All I'm saying is that there is an inherent pitfall in revering the volunteer militiamen of Lexington and Concord, our beloved raggedy, gun-toting amateurs who defied the powers-that-were. As when today's raggedy, gun-toting amateurs defy the powers-that-be in their honor and someone gets hurt. Timothy McVeigh, for example.
Ten years ago, he bombed the federal building in Oklahoma City - on April 19. Get it? The heroes at Lexington and Concord were the equivalent of Timothy McVeigh. I suspect there will be an uproar over that one.
From there she deftly segues into discussing a film about a band called "The Minutemen". From which comes this poignant moment:
The best part of the film, and the most heartbreaking, is when Watt walks around the park where he met Boon, a childhood friend who died in a car accident in 1985. "I was quite smitten with him," Watt remembers. "He was playing army and he fell out of a tree on me."

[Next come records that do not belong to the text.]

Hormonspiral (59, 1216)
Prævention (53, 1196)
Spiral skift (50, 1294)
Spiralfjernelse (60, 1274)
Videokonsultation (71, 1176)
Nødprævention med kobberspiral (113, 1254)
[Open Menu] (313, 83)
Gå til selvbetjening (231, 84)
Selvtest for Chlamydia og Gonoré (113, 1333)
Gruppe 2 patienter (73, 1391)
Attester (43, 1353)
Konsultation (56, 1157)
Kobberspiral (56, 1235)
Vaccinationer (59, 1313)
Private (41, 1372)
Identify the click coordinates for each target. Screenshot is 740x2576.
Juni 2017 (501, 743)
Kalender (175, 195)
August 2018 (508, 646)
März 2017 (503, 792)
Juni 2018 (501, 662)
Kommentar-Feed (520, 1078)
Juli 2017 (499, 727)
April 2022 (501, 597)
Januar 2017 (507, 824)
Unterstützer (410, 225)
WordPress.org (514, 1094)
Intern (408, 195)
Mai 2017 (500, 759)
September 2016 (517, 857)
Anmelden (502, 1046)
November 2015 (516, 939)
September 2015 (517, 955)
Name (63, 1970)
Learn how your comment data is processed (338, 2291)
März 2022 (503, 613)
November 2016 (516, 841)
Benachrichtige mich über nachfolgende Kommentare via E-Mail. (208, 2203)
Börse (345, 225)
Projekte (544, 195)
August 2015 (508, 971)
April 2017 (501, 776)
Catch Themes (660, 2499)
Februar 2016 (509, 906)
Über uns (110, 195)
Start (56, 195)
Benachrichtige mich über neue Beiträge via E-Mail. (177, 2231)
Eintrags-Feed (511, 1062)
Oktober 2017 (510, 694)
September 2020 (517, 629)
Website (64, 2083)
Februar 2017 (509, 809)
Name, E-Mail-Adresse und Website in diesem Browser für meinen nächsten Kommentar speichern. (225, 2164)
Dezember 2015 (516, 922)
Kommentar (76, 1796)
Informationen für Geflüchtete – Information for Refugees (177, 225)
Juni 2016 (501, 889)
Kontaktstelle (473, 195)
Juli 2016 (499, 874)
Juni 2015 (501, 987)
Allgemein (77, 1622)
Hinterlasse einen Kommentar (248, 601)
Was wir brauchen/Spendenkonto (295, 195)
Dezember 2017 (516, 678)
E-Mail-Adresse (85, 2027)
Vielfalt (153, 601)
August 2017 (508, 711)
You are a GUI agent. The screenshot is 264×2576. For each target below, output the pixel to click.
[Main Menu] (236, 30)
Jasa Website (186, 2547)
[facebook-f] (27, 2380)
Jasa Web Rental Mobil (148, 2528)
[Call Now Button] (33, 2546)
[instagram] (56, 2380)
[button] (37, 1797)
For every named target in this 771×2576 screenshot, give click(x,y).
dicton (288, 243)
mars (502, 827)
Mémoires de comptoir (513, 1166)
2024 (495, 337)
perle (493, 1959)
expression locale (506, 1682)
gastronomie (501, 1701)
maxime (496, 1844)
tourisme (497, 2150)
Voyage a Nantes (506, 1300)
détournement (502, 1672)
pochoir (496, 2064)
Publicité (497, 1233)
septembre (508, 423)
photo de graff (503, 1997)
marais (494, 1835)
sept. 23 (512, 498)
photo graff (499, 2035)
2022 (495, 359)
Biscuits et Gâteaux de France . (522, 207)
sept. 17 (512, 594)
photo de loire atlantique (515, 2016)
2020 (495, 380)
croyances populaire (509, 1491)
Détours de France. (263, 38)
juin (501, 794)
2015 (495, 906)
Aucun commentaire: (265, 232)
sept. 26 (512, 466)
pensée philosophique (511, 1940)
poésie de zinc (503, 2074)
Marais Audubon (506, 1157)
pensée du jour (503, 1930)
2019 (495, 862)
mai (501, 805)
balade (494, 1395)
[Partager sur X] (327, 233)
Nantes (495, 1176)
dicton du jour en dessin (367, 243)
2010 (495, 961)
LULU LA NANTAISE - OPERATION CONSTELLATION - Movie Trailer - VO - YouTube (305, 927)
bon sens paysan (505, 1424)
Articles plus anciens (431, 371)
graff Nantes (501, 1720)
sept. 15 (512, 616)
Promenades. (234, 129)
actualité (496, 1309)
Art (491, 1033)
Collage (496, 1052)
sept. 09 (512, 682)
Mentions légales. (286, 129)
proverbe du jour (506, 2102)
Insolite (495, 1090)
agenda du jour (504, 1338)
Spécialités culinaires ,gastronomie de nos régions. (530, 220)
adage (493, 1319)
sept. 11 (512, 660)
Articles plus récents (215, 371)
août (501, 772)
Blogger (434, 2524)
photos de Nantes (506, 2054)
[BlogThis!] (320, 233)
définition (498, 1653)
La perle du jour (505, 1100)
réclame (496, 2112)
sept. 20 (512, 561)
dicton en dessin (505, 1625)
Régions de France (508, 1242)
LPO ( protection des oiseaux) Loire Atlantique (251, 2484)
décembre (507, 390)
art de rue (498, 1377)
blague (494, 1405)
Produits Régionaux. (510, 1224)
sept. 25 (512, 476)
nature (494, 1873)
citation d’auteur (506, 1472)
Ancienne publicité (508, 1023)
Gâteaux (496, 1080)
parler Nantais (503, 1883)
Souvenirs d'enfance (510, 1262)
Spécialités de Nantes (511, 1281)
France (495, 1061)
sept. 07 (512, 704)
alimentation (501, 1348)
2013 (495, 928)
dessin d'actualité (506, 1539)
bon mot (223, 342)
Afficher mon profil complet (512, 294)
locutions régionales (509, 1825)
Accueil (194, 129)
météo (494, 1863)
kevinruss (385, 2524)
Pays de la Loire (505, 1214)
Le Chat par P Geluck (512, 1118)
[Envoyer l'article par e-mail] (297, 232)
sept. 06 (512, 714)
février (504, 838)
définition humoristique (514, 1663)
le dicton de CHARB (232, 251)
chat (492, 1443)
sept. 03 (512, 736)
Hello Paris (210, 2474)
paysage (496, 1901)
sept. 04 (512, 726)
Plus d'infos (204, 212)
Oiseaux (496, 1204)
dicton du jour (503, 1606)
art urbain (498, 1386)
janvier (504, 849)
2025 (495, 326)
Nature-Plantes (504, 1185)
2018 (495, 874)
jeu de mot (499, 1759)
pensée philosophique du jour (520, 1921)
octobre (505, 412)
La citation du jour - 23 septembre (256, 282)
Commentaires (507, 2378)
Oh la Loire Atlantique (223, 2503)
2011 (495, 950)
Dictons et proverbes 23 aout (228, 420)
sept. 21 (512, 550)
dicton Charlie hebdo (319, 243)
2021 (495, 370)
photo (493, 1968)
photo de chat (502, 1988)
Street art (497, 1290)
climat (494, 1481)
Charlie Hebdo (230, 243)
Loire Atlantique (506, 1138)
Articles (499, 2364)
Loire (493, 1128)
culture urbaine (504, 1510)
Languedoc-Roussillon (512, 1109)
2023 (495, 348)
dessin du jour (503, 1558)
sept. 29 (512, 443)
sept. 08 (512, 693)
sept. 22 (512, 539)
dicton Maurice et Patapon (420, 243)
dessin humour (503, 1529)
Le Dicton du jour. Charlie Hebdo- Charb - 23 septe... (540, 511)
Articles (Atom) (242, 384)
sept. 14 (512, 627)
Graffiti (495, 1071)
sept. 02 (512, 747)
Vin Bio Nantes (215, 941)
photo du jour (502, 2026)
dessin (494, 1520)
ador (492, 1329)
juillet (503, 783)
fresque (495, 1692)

As he stares at the very tree, it occurs to me that playing army when you're 13 is fine. Grown men playing army on the Mexican border? No, thanks. Uh, you know, playing army when you're 13 is not quite so fine, Sarah. It's pretty weird, actually.
And I'll freely admit that immigration is not my hot button. But I see nothing wrong with what the modern Minutemen did at the Arizona border, despite the obvious horror with which the MSM greeted them.